Dillan’s sister, Colleen, had her own room. It’s not a shrine to her, but no one in our immediate family stays in that room. My parents only use it when they have enough guests that they need it—usually Christmas and Easter. My aunts and uncles’ homes are like that too. Big enough for everyone with open-door policies. They’re just not open-fridge anymore.
I glance over at Kelly before going back to looking out the window. “When’d he get in?”

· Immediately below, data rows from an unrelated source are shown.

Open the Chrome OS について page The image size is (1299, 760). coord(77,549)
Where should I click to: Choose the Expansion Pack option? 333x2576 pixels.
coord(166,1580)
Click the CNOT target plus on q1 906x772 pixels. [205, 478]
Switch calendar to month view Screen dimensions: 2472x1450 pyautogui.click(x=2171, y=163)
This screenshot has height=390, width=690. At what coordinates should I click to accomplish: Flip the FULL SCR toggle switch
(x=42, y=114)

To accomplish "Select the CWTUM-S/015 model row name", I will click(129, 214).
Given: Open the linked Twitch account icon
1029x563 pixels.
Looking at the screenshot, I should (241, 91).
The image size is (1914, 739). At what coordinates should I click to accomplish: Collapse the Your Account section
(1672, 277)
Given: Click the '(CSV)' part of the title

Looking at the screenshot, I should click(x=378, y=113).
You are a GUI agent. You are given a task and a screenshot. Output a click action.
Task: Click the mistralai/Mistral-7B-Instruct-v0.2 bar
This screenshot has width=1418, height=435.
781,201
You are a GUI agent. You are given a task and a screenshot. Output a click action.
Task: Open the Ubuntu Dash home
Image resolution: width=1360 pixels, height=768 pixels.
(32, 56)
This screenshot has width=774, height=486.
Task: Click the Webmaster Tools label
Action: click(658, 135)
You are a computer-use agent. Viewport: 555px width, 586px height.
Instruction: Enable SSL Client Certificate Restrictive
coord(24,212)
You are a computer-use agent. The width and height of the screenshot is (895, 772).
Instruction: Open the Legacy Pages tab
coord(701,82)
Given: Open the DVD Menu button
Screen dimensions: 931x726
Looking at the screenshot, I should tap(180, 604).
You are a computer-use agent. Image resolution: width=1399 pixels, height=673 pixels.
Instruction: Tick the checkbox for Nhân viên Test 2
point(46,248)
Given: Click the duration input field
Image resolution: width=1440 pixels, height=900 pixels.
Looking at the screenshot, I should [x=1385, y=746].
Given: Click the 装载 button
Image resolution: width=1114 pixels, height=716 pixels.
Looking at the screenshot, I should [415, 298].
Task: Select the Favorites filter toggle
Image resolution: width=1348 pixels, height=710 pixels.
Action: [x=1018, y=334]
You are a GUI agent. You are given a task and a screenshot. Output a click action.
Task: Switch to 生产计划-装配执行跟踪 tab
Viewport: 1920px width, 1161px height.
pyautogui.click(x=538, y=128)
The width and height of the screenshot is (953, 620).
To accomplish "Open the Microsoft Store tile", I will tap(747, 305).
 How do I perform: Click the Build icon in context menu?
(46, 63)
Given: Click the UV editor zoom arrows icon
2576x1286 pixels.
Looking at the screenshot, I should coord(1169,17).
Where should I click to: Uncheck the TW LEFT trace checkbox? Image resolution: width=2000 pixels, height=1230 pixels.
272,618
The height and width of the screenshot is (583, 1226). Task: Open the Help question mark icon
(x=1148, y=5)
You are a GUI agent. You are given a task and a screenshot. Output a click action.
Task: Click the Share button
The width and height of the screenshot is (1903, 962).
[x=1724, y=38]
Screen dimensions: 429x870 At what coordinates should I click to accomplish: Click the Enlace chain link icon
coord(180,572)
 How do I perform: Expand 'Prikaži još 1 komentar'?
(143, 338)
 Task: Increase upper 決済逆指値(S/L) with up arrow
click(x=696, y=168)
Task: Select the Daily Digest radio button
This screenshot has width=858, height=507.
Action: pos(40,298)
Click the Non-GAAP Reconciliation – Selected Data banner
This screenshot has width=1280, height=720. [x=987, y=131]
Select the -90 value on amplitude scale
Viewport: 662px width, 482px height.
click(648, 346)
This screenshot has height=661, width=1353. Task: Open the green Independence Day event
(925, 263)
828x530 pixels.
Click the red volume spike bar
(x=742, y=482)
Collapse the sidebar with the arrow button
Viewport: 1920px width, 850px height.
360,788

“This morning around ten.”
Motherfucker. This is why Lina flew commercial. She might have wanted to blend in, but it was because her shitbag brother used their jet to fly down here. He made sure she was already in NYC before he touched down. I left her at the hotel today, but she won’t get back until midmorning tomorrow. He’ll make sure he slithers into his place with time to spare. I fucking hate him.
Shane leans forward between the front seats. “Who’s he seen so far?”
“He went straight to Ellie’s.”
Ellie Muñez. They were together through high school and college. Her dad’s around the same age as mine, so about fifteen years older than Rowan was. Rowan’s mom used to babysit Scott Muñez, so he’s known the family for decades. Rowan’s dad, Desmond, welcomed him into the fold as a messenger boy in middle school. Scott’s worked for the O’Malleys ever since. When his wife got sick, they moved closer to her family twelve years ago. It was touch and go, but she recovered. They went back to Boston, but Ellie stayed.
“Isn’t she married now?” Disgust drips from Shane’s words. Kelly just glances at him through the rearview mirror.
“How long was he there?” I want to get an accurate timeline.